• _Selected text_:

_ _ _ _ _ _ _

I'm not minimising you scaring your child because you were drunk, it was wrong, but this looks like a massive sign that you need some form of support at the moment

I hope you're feeling better soon.

TopCatsTopHat · 20/03/2022 07:16

[quote hangingonbymyfingernails]@Partyatnumber10

I dont want to quote your whole post but this bit
"By the way though, remember alcohol only reduces inhibitions it doesn't change personality completely so if you are "fucking unpleasant" to your 9 year old child when drunk then it's highly likely that you have some big feelings that you are suppressing most of the time, it may be helpful to get some support in dealing with these"

There is a lot of shit happening at the moment in my life so I am angry alot, sober I deal with it or I certainly thought I was dealing with it[/quote]
Kindly, that is partyatnumber10's point.

_ _ _ _ _ _ _

• _Requirement_: Which usernames appear in the forum excerpt? List each one once. Rely on the forum excerpt alone.

• _Extracted data_:
_ _ _ _ _ _ _

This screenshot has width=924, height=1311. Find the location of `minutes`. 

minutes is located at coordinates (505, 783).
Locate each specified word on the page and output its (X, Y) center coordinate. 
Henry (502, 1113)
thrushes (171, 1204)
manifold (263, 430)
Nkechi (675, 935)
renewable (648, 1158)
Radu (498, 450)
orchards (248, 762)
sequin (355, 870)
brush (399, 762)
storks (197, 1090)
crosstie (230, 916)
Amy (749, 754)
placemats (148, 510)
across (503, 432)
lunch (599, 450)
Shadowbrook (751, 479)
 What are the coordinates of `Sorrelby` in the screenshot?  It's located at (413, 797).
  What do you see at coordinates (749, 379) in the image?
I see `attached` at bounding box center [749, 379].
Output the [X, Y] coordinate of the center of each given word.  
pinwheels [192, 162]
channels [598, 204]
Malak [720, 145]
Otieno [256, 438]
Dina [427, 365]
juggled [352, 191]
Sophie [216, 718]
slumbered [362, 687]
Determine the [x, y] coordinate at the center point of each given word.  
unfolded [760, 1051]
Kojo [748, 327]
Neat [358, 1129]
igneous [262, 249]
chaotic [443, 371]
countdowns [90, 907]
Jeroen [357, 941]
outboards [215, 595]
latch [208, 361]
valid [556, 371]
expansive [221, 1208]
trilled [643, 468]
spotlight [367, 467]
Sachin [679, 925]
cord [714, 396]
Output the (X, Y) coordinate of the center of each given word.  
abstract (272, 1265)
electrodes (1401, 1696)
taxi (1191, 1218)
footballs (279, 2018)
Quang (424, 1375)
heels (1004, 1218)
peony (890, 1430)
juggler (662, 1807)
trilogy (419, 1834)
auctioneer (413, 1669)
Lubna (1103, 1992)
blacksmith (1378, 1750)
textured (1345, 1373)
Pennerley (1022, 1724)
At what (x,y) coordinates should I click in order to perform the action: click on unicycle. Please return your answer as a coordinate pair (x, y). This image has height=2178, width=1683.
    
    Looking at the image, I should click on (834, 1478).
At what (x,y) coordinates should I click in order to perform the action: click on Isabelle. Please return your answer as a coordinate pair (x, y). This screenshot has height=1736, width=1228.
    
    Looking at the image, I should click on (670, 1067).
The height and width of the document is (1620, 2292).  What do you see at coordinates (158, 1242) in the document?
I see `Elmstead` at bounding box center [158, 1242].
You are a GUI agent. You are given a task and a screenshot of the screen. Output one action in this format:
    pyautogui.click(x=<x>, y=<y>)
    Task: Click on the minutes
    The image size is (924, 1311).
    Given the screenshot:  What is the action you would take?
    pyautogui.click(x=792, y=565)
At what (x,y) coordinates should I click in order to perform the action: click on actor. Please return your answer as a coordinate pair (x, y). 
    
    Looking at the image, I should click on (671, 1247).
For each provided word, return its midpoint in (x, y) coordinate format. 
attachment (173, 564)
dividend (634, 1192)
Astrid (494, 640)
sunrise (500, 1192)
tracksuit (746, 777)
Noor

_ _ _ _ _ _ _

• _Completed task_: TopCatsTopHat, hangingonbymyfingernails, Partyatnumber10